Death or Devotion earmarks an important point in the band’s own journey. Since emerging in 1998, the boys have cooked up eight full-length albums and entranced countless crowds. 2016’s Totem saw them welcome Lyle behind the mic and Drew on sax. Shortly after, they kicked off what has become an annual tradition by selling out the legendary Red Rocks Amphitheater for the first time. “It was my six-month anniversary and first show for a hometown crowd, recalls Lyle. “I’ve got 10,000 people looking at me like, ‘Who the hell is that?’,” he laughs.
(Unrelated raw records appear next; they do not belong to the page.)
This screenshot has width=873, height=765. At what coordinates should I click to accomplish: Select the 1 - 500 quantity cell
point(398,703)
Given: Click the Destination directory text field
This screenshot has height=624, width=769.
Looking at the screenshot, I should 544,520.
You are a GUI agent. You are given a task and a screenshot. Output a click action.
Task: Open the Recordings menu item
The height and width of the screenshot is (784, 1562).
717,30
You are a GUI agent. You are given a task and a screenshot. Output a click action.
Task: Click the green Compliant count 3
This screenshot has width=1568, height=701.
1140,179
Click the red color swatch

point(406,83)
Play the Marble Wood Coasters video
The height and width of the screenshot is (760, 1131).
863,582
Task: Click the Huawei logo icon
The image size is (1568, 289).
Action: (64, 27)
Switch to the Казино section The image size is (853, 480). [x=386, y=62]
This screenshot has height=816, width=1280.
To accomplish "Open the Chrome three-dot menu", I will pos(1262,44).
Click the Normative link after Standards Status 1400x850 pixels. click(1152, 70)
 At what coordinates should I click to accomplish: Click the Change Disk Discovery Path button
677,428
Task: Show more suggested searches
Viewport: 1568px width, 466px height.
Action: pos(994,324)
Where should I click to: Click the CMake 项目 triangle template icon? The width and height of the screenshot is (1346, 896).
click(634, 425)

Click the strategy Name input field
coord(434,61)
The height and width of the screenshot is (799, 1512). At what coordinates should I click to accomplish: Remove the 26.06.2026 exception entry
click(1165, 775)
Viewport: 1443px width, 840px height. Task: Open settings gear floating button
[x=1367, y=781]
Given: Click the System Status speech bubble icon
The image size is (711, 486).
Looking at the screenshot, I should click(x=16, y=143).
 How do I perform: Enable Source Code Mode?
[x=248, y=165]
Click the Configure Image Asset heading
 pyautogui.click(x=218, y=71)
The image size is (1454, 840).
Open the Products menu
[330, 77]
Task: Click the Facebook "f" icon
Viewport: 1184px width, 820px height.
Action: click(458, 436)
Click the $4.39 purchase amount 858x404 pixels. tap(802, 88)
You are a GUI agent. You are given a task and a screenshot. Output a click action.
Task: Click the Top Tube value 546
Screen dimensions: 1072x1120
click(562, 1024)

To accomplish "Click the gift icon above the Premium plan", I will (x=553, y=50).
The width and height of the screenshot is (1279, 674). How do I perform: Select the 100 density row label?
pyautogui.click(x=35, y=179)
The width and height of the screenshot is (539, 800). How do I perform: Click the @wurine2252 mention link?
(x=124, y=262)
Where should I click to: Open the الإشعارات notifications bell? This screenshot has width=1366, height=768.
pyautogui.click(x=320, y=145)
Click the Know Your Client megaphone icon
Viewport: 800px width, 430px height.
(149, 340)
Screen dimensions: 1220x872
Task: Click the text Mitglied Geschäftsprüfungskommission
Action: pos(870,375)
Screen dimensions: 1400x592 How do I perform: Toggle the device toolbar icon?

That night would be chronicled on the fan favorite Live at Red Rocks. In the meantime, the group maintained a prolific pace of 100 shows per year in support of Totem. Along the way, The Motet started recording Death or Devotion during intermittent sessions at Scanhope Sound in 2017.

For the first time, Lyle, Drew, and Parris (who joined in 2018) worked on a Motet record together from start-to-finish.

“On Totem, the train was already moving, and I was just a train hopper,” says Lyle.

“Drew, Parris, and I came onboard within the same year. Now, we’re all bringing our pieces to the puzzle. For me, I brought that R&B style. Funk is the common ground, but the music is a result of different inspirations: namely Drew’s hip-hop and reggae knowledge, Ryan’s psychedelic jamming, Dave with the worldbeat, Joey with his encyclopedic understanding of punk, and Garrett being the best bass player to exist. We found a really cool balance between the funkiness and songs that challenge your emotional headspace more than typical pop.”

The first single “That Dream” showcases the myriad of musical flavors from all seven members. Clean palm-muted guitars bristle against a swaggering beat as the horns enliven each verse, while a vocal call-and-response relays a head-spinning tale.

“I took a nap, and I had the craziest dream I’ve ever had,” he recalls. “In the dream, I’m heartbroken from a nonexistent relationship, so I go out to a bar. I get seduced by this beautiful woman who serves me a glass of wine with poison. I wake up handcuffed and she’s stealing from me and torturing me. It was so dark, but I woke up and thought, ‘That would be a crazy subject to write a party song about!’

Elsewhere, “Highly Compatible” hinges on an unshakable riff and raucous refrain upheld by sizzling sax. “It’s like that beautiful moment of falling in love where you recognize something as supremely real-life magic,” Lyle goes. “Harry Potter couldn’t conjure a better spell. It’s the magnetic nature of the chemistry. We captured that chemical recognition.”

From the infectious hooks of “Contagious” to the instrumental fireworks on “Speed of Light,” The Motet ultimately propose an important question at the heart of Death Or Devotion.

“What are you going to bring to yourself and the world?”, Lyle leaves off. “Are you going to bring death, or are you going to bring devotion? The choice is yours. When you listen to this record, I’d love for you to walk away feeling a little bit more connected, whether it be to yourself, to your friends, or to your community. Being able to drop all of the vision for a minute, be present, smile, and dance reminds us we’re all going through this together.”